▶ Extracted data
——————————
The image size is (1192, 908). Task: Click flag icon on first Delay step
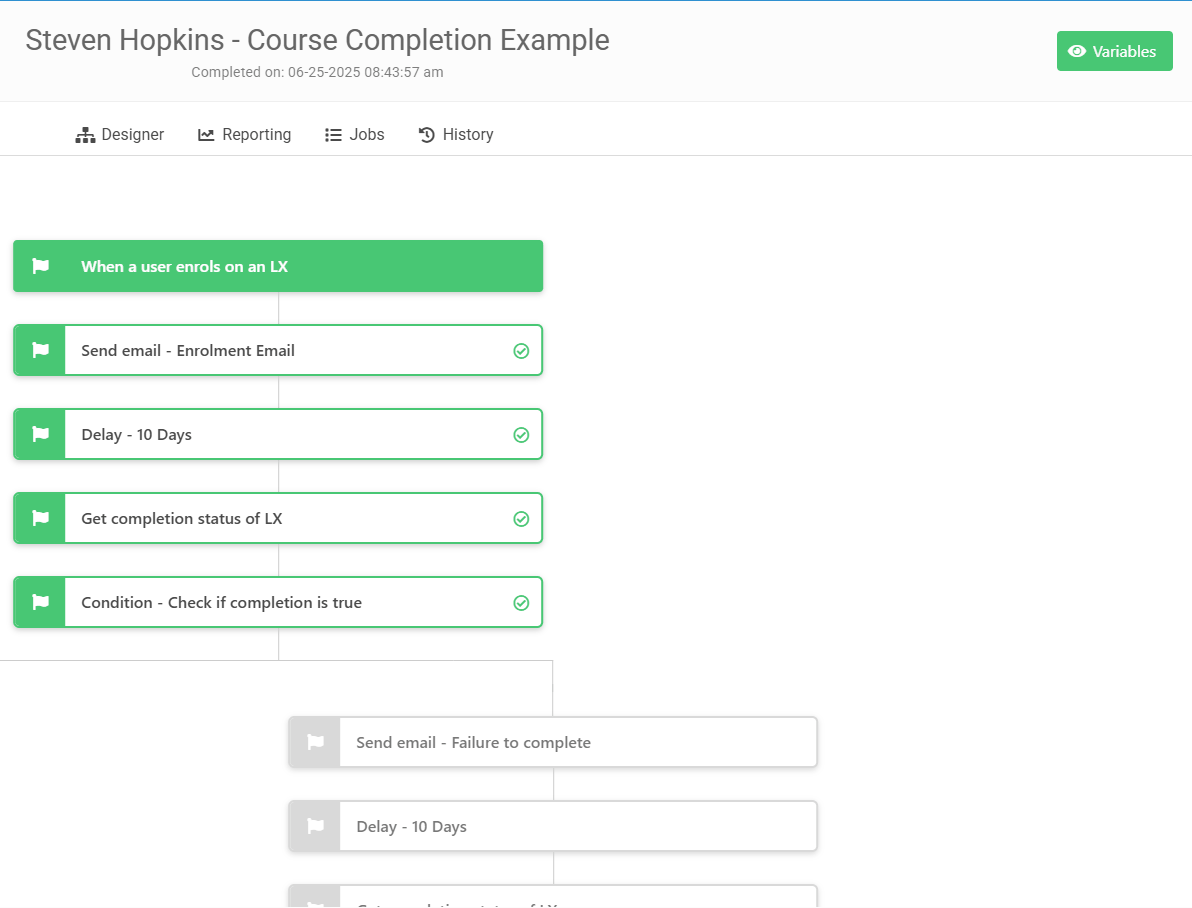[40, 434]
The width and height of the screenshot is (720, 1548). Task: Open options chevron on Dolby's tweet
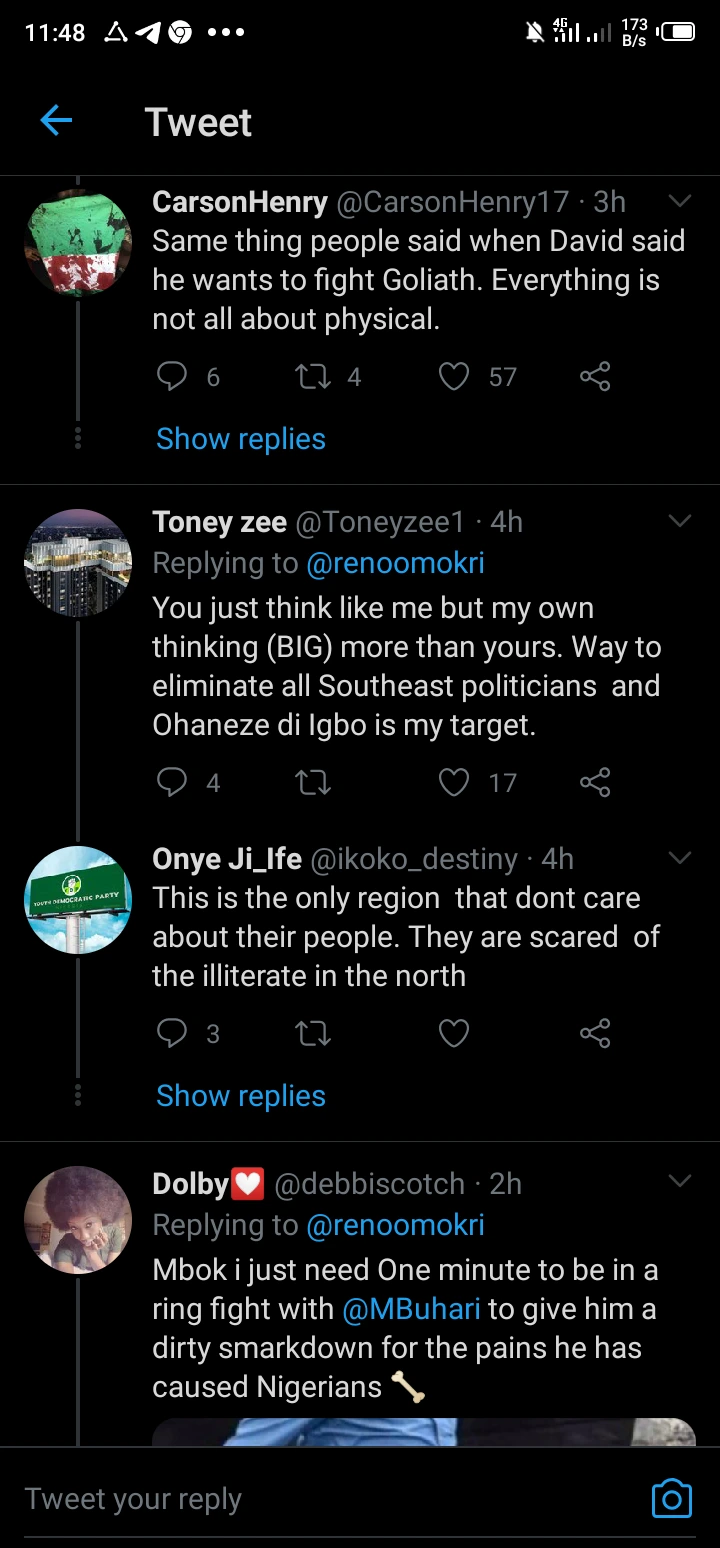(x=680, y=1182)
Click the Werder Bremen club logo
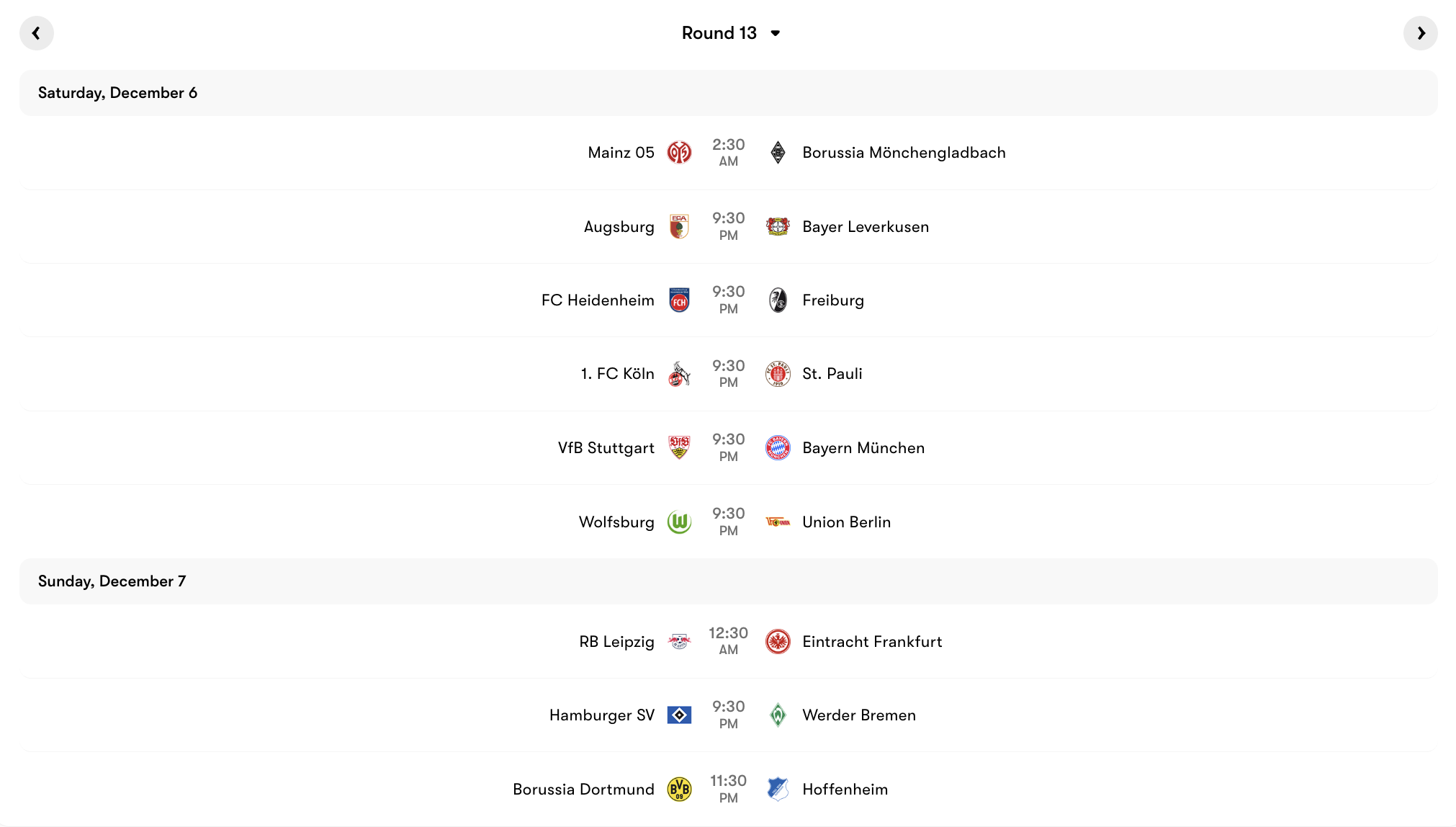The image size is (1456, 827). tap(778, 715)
——————————
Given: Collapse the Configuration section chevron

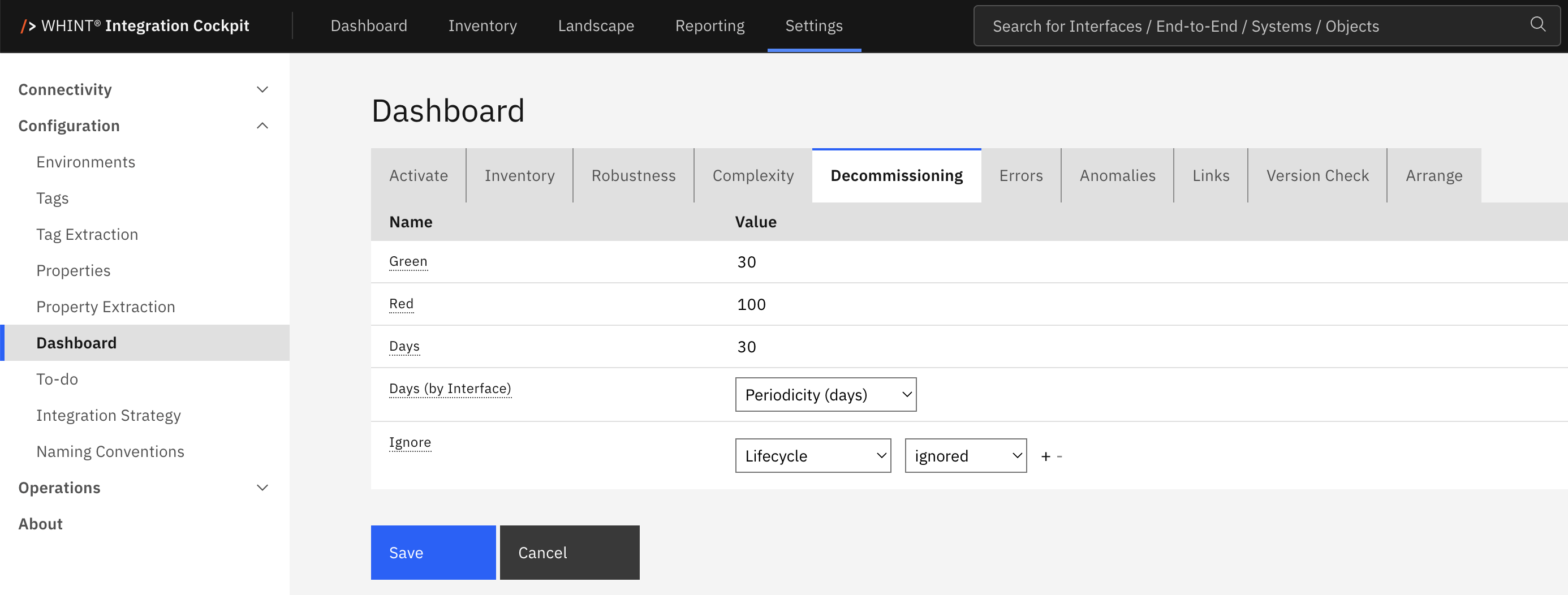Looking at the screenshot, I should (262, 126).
——————————
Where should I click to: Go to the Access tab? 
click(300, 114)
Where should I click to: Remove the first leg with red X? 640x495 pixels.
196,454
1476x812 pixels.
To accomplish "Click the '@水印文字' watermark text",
——————————
▶ Exercise
Word for word, restate the lines of the listing above starting at the line with "1476x812 pixels." and ending at the line with "the '@水印文字' watermark", and nothing outside them.

▶ Exercise answer
1476x812 pixels.
To accomplish "Click the '@水印文字' watermark text",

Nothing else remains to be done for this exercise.